I fallimenti dell’Amministrazione Tosi: Il lavoro per i giovani e per chi non l’ha.

Secondo gravissimo fallimento del sindaco Tosi: non ha saputo affrontare l’emergenza del nostro tempo: l’imprenditoria e il lavoro di chi ne è privo, a partire dai giovani. Una sola volta il tema è stato all’ordine del giorno in Consiglio comunale: alcuni anni fa, in occasione di incontri, in tutta la Provincia, con sindaci e consigli comunali, voluti dall’allora presidente della Provincia Elio Mosele e dal Vescovo Giuseppe Zenti.
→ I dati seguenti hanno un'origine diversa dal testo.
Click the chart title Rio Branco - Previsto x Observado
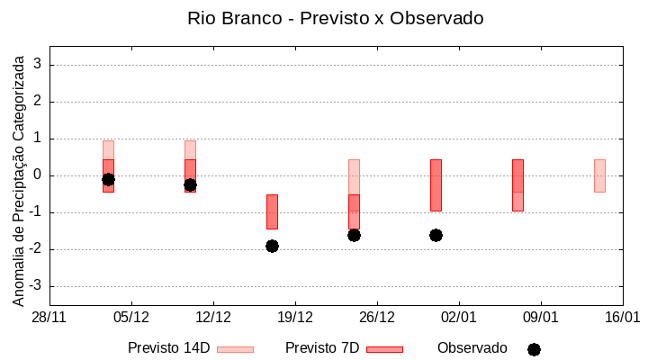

Quando sono arrivati in città il Sindaco li ha salutati ed elogiati. Poi si è scusato ed è andato via, per precedenti impegni: la partecipazione a una trasmissione televisiva.

Il Comune non è imprenditore. Le competenze circa il lavoro sono della Provincia. Però la forza del Comune, del Sindaco in particolare, è notevole. Basta ricordare episodi del passato. Il Comune può svolgere una funzione di promozione, di stimolo, di coordinamento, di indirizzo, in base al tipo di città che intende costruire (se qualche idea c’è).
Può motivare e sostenete imprenditori, sindacati, lavoratori. Il sindaco Tosi ha avuto a disposizione molte decine di milioni: una parte poteva essere spesa per favorire nuove prospettive imprenditoriali, contribuendo, ad esempio, a sostenere progetti seri presentati da giovani e da chi è disoccupato. Ciò che è certo è che il Comune non può stare a guardare in una situazione pesante quale anche la nostra città sta vivendo.
Una nota.
La scelta dell’Amministrazione di lasciar crescere in città centri commerciali ovunque e in maniera massiccia nell’area di Verona Sud, moltiplicando l’offerta di merce in un momento in cui la domanda è in calo, che significato può avere? C’è la possibilità che questi centri commerciali diano una scossa positiva all’economia veronese? Pare di no.
Nei piani territoriali comunali sono pochi  i terreni destinati all’industria, in particolare al manifatturiero, e all’artigianato: può esserci un futuro di crescita per Verona? Pare di no. Se poi, come da più parti si sostiene, i centri commerciali già sono in crisi e cominciano a licenziare, che prospettive economiche ha Verona davanti a sè?
Forse è tempo di dire ai giovani che, a Verona, l’unica ‘laurea’ che tiene è quella in “commesso”.